Adapun sabar yang makruh meliputi sabar untuk makan, minum, berpakaian dan menggauli keluarganya dengan baik sampai membahayakan tubuhnya, kesabaran dalam mengerjakan perbuatan yang makruh dan kesabaran untuk tidak mengerjakan amalan sunnah. Terakhir, sabar yang mubah seperti sabar atas segala sesuatu yang seimbang antara hukum mengerjakan dan meninggalkannya.
Keempat, sabar dalam kaitannya dengan hawa nafsu. Imam Ibnu Qoyyim al-Jauziyah membagi sabar jenis ini menjadi kepada tiga tingkatan.Tingkatan tertinggi yaitu, dorongan agama bisa menguasai dan mendominasi seseorang sehingga mengalahkan hawa nafsu dan memporak-porandakannya. Tingkatan ini bisa dicapai dengan kesabaran yangcontinue.
Orang yang bisa mewujudkan tingkatan ini berarti mendapatkan pertolongan dari Allah, sehingga mereka bahagia dunia akhirat. Mereka adalah orang-orang yang dinyatakan Alqur’an “Tuhan kami Allah’’ kemudian mereka meneguhkan pendirian mereka (QS. Fushshilat :30).
Tingkatan pertengahan yaitu, kondisi berkecamuknya pertempuran dalam hati antara dorongan keagamaan dan hawa nafsu. Pertempuran ini, membuahkan kemenangan dan kekalahan yang silih berganti. Inilah kondisi kaum muslimin yang telah mencampuradukkan antara perbuatan baik dengan perbuatan buruk.
Adapun tingkatan terendah yaitu, hawa nafsu lebih berkuasa dan dominan daripada dorongan agama, sehingga perlawanan yang dikobarkan oleh dorongan keagamaan sama sekali tidak ada hasilnya. Dari kondisi ini, manusia hanya bisa pasrah terhadap bujuk rayu setan. Ini adalah sikap yang lemah dan rapuh. Sabar dan tidak berdaya melawan hawa nafsu adalah tercela.
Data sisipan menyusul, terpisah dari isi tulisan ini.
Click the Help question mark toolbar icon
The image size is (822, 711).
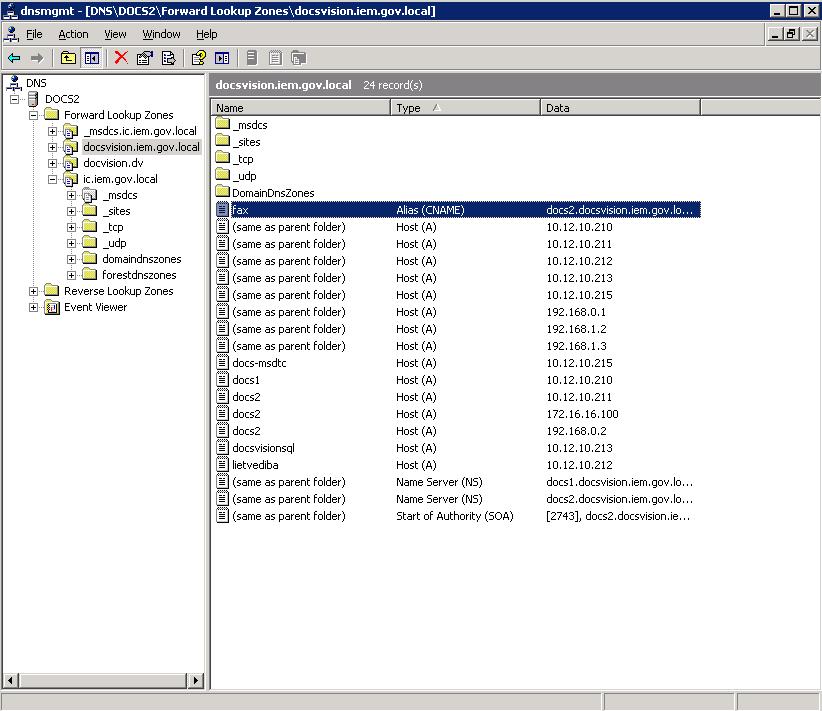coord(199,58)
Dari paparan di atas, tentang klasifikasi sabar dan tingkatannya menurut Ibnu Qayyim, menunjukkan bahwa sabar mencakup hal yang sangat luas tidak hanya terbatas sabar dalam menghadapi musibah sebagaimana umum dipahami. Dengan kata lain, sabar merupakan sifat yang mutlak diperlukan oleh masnusia dalam menjalani segala aspek kehidupan, tidak hanya saat menghadapi ujian atau cobaan saja.